Set an env var before installation to enable colour output in Colab. See the [issue report here](https://github.com/ipython/ipykernel/issues/1024).

In [5]:
%%capture
%env FORCE_COLOR=1

### Set some styles for better Colab layout.

In [6]:
from IPython.display import display, HTML

def set_css_in_cell_output():
    display(HTML("""<style>
        .lm-Widget > .lm-Widget.lm-Panel {
            max-height: none !important;
        }
        .widget-toggle-buttons .widget-label {
            display: none !important;
        }
        .file_panel {
            display: flex;
            flex-direction: row;
            justify-content: space-between;
            margin-top: 1em;
        }
        .ref_text {
            border-right: 1px solid pink;
            margin-right: 1em;
            padding-right: 1em;
        }
        .inf_text {
            margin-left: 1em;
        }
        .aligned_lines {
            border-right: 2px solid pink;
            padding-right: 1em;
        }
        .matched_lines {
            margin: 0 2em;
            max-width: none;
            line-height: 1.5;
        }
        .matched_lines hr {
            border: 0;
            border-top: 1px dotted black;
        }
        .widget-html-content {
            line-height: 1.6;
        }
        </style>
"""))

get_ipython().events.register('pre_run_cell', set_css_in_cell_output)

### Install the required packages

In [7]:
%%capture

!pip install texterrors
!pip install loguru
!pip install termcolor==2.1.0

# This library is used to convert the console-colour codes into HTML so we can see them in the notebook
!pip install ansi2html

# Use an accordion widget to show the content, limiting information overload if multiple ref/inf files.
!pip install "ipywidgets>=7,<8"

# Use BeautifulSoup to parse the coded HTML, to strip the coloured tags and leave remainder text (effectively the longest common word sequences)
!pip install bs4

# Jiwer for simple WER and CER
!pip install jiwer

Import libraries

In [8]:
import io
import ipywidgets as widgets
import pandas as pd
import texterrors
import difflib
import os
import jiwer
from ansi2html import Ansi2HTMLConverter
from dataclasses import dataclass
from pathlib import Path
from natsort import natsorted
from typing import List, Match


Optionally, remove the logger output. Seems to be required because of some internal logging in the TextErrors library.

In [9]:
from loguru import logger
logger.remove()

## Processing functions

These functions will be used to prepare the data, and then do the alignment and error calculations.

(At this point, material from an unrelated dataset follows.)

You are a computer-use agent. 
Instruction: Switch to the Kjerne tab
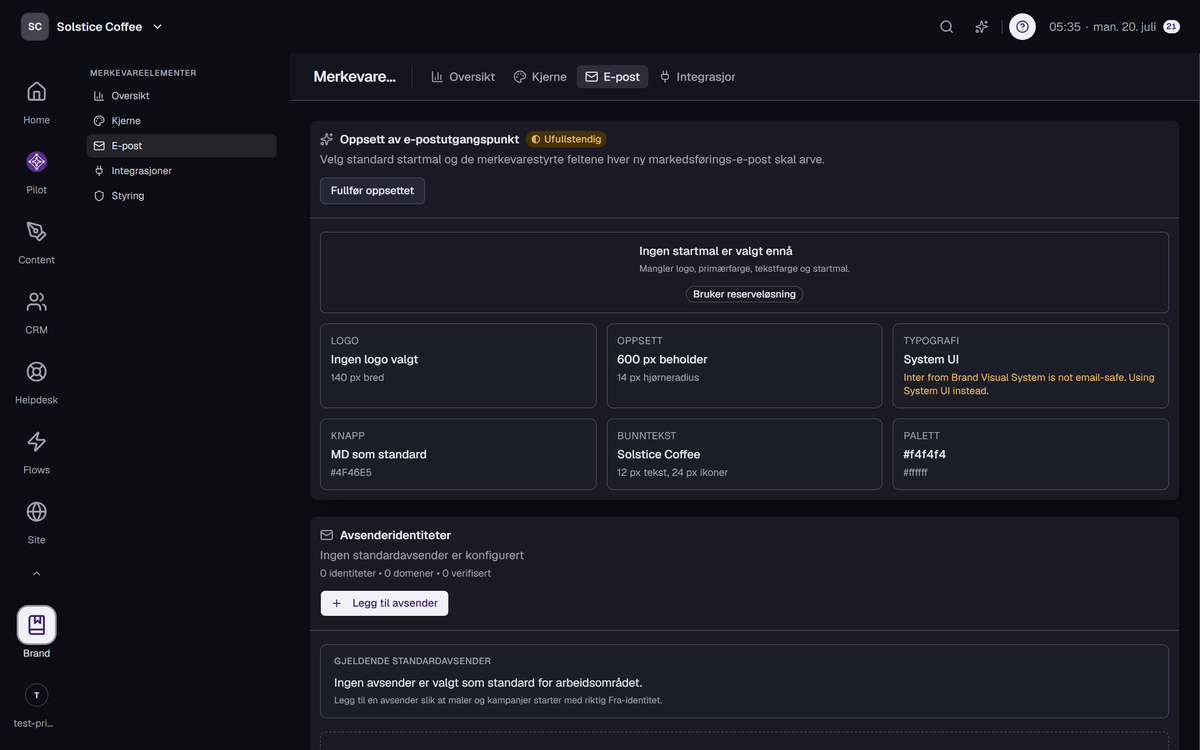(x=540, y=77)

This function will group the files we are working with, so we can easily compare and make accordians. The result of this cell is a dictionary with the file names as keys, with the file paths and text content as values.

In [10]:
def get_file_text(file_path):
    with open(file_path, 'r') as text_file:
        return text_file.read()
        

def build_file_groups(file_dir):
    txt_file_list = natsorted(list(Path(f"/content/{file_dir}/").glob('*.txt')), key=str)

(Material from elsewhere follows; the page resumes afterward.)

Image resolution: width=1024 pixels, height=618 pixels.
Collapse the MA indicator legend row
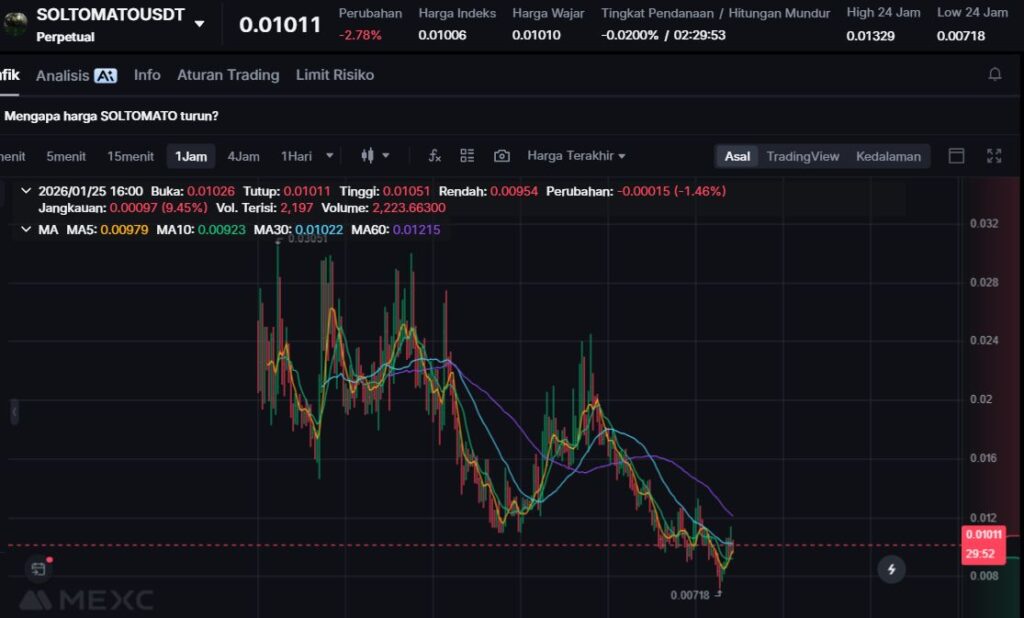pyautogui.click(x=25, y=230)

    #  Make a data structure that can hold the file paths, text and results
    file_groups = {}  

    #  Make a data structure that can hold the file paths, text and results
    file_groups = {}  
    
    for txt_file in txt_file_list:
        basename = txt_file.stem[:-len(ref_suffix)]
        group = file_groups.get(basename, {"rating": None})
        if ref_suffix in txt_file.stem[-len(ref_suffix):]:
            group["ref"] = txt_file
            group["ref_text"] = get_file_text(txt_file)
        elif inf_suffix in txt_file.stem[-len(ref_suffix):]:
            group["inf"] = txt_file
            group["inf_text"] = get_file_text(txt_file)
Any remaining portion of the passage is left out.